> _Work task_:
Go over the data and copy out each line with "will" in it.

> _Task material_:

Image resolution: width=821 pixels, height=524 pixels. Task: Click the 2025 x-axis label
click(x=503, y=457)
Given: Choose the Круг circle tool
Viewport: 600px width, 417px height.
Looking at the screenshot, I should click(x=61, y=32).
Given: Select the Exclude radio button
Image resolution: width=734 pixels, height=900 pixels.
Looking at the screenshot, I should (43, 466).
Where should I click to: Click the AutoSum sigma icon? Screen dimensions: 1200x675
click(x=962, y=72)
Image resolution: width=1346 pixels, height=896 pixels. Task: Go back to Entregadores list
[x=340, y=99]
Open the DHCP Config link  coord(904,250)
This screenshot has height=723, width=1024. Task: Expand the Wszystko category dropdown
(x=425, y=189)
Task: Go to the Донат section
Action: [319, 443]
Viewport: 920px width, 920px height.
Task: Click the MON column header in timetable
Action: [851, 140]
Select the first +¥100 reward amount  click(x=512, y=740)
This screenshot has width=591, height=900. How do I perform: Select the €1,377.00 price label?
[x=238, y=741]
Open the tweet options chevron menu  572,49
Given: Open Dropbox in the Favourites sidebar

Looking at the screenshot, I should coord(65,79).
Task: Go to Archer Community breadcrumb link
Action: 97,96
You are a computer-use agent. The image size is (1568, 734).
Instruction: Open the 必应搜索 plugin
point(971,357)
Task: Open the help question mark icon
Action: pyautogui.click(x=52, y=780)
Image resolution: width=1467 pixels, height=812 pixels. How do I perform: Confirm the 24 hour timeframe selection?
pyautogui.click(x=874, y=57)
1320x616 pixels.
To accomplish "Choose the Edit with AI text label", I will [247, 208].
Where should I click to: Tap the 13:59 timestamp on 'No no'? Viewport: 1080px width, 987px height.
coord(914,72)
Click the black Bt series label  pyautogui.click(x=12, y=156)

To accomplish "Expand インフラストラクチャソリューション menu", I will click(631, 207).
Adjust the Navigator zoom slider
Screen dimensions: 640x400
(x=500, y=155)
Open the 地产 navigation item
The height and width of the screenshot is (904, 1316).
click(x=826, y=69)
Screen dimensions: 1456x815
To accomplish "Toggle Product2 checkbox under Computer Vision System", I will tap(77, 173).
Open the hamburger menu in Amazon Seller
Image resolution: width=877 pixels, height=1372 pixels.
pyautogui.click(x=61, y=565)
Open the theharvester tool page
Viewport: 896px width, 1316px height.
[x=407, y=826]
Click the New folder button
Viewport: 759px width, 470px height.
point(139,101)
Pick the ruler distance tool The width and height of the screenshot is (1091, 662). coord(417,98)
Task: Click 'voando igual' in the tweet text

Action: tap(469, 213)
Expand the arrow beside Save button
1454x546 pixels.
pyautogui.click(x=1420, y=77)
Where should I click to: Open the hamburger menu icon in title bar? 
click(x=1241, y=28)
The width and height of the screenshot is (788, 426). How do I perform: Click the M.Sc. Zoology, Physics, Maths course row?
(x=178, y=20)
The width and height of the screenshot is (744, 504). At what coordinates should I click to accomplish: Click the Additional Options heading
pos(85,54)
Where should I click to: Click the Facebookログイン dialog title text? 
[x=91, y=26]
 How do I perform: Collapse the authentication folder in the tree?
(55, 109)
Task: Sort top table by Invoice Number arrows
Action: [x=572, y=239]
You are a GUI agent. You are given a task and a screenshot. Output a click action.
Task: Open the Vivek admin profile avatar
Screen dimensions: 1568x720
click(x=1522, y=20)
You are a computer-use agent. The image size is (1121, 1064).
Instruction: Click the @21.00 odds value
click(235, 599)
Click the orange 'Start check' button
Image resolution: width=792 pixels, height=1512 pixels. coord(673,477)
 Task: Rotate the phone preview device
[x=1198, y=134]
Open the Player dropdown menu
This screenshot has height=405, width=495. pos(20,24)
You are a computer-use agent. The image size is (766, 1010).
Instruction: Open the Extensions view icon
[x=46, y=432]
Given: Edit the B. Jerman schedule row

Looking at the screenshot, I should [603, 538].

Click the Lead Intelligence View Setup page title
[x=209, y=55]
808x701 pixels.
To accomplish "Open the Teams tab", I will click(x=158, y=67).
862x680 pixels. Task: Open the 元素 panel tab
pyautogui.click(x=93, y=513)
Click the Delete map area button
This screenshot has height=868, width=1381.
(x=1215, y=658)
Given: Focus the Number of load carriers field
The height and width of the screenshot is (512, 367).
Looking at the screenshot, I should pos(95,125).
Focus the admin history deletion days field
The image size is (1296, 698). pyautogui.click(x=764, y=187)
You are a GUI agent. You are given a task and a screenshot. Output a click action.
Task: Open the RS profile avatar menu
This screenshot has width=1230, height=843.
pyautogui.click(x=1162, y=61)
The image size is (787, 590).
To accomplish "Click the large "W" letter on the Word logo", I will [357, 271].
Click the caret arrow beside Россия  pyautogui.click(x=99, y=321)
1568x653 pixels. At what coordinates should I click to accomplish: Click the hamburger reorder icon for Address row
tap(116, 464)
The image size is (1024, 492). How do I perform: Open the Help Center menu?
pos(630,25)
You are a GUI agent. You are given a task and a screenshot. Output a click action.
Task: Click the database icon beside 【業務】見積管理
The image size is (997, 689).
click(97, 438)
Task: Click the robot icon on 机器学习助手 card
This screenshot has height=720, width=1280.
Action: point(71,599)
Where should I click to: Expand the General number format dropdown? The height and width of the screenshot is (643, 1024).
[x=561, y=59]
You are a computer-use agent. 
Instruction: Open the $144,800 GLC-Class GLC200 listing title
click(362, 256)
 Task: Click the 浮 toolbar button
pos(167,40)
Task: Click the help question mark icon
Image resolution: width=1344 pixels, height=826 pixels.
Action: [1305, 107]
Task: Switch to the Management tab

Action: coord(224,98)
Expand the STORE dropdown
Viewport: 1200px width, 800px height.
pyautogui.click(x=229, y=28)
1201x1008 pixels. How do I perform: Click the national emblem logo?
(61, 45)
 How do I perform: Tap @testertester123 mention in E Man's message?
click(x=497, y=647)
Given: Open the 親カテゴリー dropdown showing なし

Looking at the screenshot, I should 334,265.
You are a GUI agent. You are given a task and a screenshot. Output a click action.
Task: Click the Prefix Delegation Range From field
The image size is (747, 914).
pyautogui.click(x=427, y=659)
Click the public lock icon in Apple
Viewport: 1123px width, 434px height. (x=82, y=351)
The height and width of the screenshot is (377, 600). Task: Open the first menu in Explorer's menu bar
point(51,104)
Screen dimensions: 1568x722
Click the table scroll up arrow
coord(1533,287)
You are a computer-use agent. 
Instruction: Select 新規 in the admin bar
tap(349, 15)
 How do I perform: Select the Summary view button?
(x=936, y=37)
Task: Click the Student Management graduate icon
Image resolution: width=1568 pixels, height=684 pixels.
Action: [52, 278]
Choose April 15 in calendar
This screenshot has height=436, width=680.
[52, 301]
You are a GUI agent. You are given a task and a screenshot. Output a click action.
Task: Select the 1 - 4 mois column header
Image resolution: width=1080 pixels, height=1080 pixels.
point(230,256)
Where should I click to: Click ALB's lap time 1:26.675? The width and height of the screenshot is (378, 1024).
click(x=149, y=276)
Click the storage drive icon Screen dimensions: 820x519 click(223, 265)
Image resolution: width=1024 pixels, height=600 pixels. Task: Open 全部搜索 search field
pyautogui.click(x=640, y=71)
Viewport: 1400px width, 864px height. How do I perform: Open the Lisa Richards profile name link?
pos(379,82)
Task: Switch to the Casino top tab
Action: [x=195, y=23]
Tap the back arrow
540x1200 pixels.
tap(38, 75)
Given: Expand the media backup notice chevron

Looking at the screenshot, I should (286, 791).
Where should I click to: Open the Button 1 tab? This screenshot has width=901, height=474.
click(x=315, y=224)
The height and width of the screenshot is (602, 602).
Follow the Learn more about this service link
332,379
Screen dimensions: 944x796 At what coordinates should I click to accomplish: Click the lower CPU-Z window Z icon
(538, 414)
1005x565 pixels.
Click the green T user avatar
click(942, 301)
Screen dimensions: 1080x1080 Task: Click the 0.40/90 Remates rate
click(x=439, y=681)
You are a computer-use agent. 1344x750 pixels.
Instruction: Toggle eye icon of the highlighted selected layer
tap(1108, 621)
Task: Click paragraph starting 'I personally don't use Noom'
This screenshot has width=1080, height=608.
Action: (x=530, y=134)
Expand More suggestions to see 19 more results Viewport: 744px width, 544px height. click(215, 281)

> _Written reply_:
To accomplish "Choose the Edit with AI text label", I will [247, 208].
To accomplish "Expand インフラストラクチャソリューション menu", I will click(631, 207).
To accomplish "Toggle Product2 checkbox under Computer Vision System", I will tap(77, 173).
To accomplish "Open the Teams tab", I will click(x=158, y=67).
To accomplish "Click the large "W" letter on the Word logo", I will [357, 271].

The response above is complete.